CIELO MAGNO. Then-finance undersecretary Cielo Magno.

The Action for Economic Reforms says former finance undersecretary Cielo Magno worked on reforms that were in the ‘best interest of the country and of the Marcos administration’

MANILA, Philippines – The “forced departure” of former finance undersecretary Cielo Magno – who spoke out regarding the recently-set rice price caps – has cost the Marcos administration a key reformer who was pushing for good policies, according to policy group Action for Economic Reforms (AER).

“Undersecretary Magno’s forced departure from the DOF means that the administration is jeopardizing and forgoing the opportunity to enact positive reforms,” the group said in a statement on Friday, September 8.

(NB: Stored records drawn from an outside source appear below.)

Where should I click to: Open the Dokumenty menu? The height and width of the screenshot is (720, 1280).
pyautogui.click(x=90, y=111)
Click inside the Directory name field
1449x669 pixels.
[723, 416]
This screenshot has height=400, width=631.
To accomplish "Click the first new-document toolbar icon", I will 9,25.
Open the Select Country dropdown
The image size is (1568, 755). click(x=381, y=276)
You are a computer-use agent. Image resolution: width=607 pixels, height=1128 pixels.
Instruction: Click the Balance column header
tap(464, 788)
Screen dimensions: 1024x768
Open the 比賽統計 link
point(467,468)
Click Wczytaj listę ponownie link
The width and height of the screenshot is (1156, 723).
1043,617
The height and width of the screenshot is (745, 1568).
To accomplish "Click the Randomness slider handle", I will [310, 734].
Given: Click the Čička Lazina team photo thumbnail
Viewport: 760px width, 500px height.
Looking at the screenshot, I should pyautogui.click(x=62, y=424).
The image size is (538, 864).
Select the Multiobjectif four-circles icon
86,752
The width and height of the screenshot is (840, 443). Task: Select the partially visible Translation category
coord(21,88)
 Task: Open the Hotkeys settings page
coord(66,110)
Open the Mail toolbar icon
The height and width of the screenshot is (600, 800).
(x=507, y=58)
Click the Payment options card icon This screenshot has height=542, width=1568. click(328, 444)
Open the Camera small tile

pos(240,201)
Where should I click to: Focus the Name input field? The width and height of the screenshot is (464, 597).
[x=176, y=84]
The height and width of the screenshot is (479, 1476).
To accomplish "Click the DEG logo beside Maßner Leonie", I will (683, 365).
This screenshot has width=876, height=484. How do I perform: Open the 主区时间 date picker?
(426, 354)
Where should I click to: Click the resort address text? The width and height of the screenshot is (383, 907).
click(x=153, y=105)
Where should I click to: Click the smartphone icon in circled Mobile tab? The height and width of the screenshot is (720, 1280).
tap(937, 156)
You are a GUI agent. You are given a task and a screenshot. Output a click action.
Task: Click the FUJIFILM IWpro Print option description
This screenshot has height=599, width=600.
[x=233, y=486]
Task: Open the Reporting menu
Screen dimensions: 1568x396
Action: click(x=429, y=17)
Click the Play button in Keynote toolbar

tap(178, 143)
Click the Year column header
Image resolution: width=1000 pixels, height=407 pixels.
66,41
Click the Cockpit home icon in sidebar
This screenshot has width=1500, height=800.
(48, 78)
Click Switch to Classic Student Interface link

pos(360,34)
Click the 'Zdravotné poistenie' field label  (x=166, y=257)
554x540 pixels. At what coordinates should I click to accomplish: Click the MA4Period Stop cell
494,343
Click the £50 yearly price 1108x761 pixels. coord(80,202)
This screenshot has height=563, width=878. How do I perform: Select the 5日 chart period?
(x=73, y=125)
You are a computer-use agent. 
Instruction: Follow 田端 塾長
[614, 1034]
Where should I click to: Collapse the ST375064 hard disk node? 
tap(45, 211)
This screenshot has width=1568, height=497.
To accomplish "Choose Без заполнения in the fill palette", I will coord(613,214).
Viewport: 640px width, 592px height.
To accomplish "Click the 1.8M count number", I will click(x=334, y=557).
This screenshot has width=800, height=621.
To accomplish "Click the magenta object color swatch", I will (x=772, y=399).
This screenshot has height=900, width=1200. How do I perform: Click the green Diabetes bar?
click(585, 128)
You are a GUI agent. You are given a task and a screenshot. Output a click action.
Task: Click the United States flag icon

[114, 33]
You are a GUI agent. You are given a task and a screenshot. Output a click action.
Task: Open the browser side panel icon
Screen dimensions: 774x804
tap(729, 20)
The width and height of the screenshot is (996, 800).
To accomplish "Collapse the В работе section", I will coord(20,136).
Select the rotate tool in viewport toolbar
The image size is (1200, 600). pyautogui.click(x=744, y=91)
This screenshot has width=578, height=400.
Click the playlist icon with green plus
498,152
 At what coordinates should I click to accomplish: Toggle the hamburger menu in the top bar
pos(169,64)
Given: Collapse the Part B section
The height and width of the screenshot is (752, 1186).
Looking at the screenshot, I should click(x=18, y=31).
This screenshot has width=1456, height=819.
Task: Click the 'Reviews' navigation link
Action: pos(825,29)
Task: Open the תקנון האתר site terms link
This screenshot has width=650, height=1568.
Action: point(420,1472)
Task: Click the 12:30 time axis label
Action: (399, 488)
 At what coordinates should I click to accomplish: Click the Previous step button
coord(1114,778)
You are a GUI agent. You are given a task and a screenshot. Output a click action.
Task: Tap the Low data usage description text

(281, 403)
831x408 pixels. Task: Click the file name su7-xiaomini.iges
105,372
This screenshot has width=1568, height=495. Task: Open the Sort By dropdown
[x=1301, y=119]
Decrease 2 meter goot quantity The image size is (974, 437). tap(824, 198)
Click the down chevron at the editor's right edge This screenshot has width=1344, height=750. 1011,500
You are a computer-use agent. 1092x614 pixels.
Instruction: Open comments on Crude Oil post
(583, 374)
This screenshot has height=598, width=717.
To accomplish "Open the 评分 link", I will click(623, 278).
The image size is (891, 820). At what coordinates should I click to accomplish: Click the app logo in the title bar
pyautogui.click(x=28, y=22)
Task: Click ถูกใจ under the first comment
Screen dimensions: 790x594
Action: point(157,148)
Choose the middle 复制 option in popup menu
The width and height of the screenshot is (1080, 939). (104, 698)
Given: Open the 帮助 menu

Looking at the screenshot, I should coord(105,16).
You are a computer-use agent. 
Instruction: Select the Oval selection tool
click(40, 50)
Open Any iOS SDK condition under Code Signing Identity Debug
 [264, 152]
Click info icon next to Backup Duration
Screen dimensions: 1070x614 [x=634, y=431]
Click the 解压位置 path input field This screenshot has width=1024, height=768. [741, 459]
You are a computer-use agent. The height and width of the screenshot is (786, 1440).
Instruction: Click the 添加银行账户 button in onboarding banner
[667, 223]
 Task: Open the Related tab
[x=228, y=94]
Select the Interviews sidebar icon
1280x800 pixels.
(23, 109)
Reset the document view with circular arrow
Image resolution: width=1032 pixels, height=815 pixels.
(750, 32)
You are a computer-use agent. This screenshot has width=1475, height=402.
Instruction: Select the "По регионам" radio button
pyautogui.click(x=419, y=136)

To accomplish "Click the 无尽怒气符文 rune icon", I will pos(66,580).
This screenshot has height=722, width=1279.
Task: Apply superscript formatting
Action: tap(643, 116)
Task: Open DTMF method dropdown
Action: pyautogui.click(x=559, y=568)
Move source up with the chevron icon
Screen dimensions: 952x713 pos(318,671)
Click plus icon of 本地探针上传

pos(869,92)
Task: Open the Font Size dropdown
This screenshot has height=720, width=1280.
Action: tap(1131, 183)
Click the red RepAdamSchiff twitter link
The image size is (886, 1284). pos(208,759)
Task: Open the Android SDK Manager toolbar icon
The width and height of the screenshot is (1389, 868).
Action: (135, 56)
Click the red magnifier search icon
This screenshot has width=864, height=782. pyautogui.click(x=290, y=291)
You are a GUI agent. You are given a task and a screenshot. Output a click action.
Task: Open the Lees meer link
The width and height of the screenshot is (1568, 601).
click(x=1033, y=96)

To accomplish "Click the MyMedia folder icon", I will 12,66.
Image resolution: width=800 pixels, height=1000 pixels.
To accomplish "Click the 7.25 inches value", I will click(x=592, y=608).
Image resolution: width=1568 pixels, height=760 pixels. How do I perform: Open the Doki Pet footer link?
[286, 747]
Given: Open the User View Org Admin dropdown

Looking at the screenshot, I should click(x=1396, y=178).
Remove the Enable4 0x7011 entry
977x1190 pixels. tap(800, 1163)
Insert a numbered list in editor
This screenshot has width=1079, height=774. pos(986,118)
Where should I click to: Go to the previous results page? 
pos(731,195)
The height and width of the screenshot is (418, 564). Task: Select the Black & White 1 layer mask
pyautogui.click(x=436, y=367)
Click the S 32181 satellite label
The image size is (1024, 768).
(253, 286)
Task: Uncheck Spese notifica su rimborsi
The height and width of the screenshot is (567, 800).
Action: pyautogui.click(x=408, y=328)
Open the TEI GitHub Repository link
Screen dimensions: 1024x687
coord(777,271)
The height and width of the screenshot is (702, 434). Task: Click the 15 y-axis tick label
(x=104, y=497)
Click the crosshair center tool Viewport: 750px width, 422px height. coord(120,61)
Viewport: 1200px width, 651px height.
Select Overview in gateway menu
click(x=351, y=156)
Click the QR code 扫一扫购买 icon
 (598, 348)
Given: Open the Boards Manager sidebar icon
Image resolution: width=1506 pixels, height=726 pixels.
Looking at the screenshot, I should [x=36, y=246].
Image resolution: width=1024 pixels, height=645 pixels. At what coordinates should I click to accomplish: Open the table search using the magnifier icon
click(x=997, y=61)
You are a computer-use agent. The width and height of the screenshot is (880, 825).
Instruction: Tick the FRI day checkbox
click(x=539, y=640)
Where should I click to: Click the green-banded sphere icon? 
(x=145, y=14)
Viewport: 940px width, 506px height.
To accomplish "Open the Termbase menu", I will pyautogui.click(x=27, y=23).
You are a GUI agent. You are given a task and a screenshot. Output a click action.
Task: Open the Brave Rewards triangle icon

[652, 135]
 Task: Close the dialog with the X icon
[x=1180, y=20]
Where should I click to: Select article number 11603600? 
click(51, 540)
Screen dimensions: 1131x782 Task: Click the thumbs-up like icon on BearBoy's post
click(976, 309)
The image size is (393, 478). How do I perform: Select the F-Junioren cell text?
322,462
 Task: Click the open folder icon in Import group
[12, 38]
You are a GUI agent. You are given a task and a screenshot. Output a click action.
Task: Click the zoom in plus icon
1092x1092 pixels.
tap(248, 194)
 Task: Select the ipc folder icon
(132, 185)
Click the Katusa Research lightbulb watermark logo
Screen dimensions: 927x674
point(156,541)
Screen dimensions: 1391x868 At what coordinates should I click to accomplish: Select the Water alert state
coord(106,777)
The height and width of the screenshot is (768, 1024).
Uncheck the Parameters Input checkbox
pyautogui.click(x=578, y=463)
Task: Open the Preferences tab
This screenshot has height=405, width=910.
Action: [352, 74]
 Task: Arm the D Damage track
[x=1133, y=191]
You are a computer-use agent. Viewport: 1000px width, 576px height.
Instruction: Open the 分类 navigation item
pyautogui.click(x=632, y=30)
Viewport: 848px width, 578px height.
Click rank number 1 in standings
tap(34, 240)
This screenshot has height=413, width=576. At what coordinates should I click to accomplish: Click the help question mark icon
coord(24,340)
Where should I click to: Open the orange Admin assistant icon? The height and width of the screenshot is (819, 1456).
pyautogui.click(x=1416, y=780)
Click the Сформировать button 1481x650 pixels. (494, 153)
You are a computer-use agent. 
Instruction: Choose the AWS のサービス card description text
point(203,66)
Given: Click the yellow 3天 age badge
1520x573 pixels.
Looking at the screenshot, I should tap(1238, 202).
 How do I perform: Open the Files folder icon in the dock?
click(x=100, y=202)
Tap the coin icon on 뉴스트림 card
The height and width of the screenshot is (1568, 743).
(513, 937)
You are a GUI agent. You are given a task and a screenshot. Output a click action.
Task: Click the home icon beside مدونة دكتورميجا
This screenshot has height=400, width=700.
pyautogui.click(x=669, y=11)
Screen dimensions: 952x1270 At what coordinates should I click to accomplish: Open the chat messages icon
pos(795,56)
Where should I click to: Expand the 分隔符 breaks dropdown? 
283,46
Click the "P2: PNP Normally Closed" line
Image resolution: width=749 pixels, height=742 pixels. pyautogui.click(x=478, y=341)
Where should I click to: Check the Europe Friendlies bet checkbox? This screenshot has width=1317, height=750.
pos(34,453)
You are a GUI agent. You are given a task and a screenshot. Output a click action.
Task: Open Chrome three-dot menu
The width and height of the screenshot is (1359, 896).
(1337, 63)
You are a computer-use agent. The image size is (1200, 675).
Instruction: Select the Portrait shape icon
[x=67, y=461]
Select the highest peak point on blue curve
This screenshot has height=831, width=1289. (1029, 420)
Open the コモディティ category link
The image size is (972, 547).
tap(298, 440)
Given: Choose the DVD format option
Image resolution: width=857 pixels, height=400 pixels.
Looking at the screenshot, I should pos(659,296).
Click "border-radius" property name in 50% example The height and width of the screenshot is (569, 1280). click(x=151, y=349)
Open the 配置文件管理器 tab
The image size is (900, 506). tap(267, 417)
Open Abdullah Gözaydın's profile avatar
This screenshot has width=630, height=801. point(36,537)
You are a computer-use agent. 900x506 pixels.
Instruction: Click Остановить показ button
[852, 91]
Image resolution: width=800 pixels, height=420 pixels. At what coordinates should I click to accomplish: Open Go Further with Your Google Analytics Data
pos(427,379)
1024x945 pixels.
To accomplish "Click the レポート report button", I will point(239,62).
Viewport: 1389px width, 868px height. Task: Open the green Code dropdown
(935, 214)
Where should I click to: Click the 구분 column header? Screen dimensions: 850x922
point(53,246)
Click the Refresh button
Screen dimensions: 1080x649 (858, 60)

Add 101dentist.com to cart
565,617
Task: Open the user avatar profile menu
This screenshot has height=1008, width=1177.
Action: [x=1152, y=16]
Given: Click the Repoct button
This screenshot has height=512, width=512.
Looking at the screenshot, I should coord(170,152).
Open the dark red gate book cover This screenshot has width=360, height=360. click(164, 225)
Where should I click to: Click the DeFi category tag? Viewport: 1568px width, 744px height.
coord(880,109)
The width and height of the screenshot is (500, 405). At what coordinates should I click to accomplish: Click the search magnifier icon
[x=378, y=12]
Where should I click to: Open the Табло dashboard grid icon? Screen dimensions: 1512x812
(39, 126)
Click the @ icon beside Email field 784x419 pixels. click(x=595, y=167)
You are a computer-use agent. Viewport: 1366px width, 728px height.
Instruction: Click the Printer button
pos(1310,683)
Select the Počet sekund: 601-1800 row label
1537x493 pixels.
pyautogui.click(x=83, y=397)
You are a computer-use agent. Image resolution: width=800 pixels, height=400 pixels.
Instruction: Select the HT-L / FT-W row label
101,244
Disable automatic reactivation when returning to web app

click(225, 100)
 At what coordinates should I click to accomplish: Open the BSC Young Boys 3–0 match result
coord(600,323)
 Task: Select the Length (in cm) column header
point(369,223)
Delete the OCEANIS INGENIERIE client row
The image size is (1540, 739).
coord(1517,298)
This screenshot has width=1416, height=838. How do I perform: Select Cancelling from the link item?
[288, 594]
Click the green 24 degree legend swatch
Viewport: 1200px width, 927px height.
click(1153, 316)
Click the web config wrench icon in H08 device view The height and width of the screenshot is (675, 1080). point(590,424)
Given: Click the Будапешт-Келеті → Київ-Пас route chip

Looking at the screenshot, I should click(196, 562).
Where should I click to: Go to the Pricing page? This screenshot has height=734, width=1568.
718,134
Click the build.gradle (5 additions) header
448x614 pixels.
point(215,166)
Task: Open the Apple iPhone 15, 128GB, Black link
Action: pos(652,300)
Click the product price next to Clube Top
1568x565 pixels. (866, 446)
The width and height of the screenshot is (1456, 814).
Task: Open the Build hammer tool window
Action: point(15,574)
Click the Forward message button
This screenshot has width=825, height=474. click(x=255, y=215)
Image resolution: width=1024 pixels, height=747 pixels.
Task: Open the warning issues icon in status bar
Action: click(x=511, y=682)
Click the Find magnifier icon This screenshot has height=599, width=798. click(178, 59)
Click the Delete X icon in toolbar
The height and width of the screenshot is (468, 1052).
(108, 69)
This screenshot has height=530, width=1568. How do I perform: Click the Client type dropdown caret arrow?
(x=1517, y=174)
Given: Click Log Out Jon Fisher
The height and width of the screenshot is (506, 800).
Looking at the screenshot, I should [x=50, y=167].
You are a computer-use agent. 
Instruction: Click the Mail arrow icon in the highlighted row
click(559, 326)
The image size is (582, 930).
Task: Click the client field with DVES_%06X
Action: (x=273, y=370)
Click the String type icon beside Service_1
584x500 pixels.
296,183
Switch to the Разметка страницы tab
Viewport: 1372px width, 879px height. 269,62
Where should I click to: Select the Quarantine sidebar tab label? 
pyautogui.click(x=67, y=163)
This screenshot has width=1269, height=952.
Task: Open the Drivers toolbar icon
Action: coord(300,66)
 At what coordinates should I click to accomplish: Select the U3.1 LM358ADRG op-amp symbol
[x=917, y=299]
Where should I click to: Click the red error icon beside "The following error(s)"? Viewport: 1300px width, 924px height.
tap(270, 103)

“The administration has lost a reformer with technical expertise who can reach out to sectors with varying persuasions – politicians, investors and businessmen, people’s organizations, academics, and the international community,” the group added.

Magno first came under fire on September 6 after she posted a photo showing the chart of the law of supply and demand with a price ceiling, alluding to President Ferdinand Marcos Jr.’s controversial decision to impose a cap on rising rice prices. The caption of her post read, “I miss teaching.” 

News of Magno’s departure from her position quickly followed, with Malacañang confirming her “termination” in a sternly-worded statement.

On Saturday, September 9, Magno said in a post on X that she expected to lose her government job if she posted the chart, but this thought did not dissuade her from doing it anyway.

“I knew when I posted the supply and demand graph that my boss would receive a call from Malacañang to remove me, but I did it anyway. With how things were going, I knew it was time to go,” she said.

During her time as undersecretary, Magno worked on difficult but necessary reforms, such as reshaping the military and uniformed personnel pension regime, a decades-old program that Finance Secretary Benjamin Diokno warns could cause a “fiscal collapse” if left unaddressed. She also oversaw changes in the mining fiscal regime and led the Philippines’ bid for reentry into the Extractive Industries Transparency Initiative, a framework for the good governance of oil, gas, and mineral resources.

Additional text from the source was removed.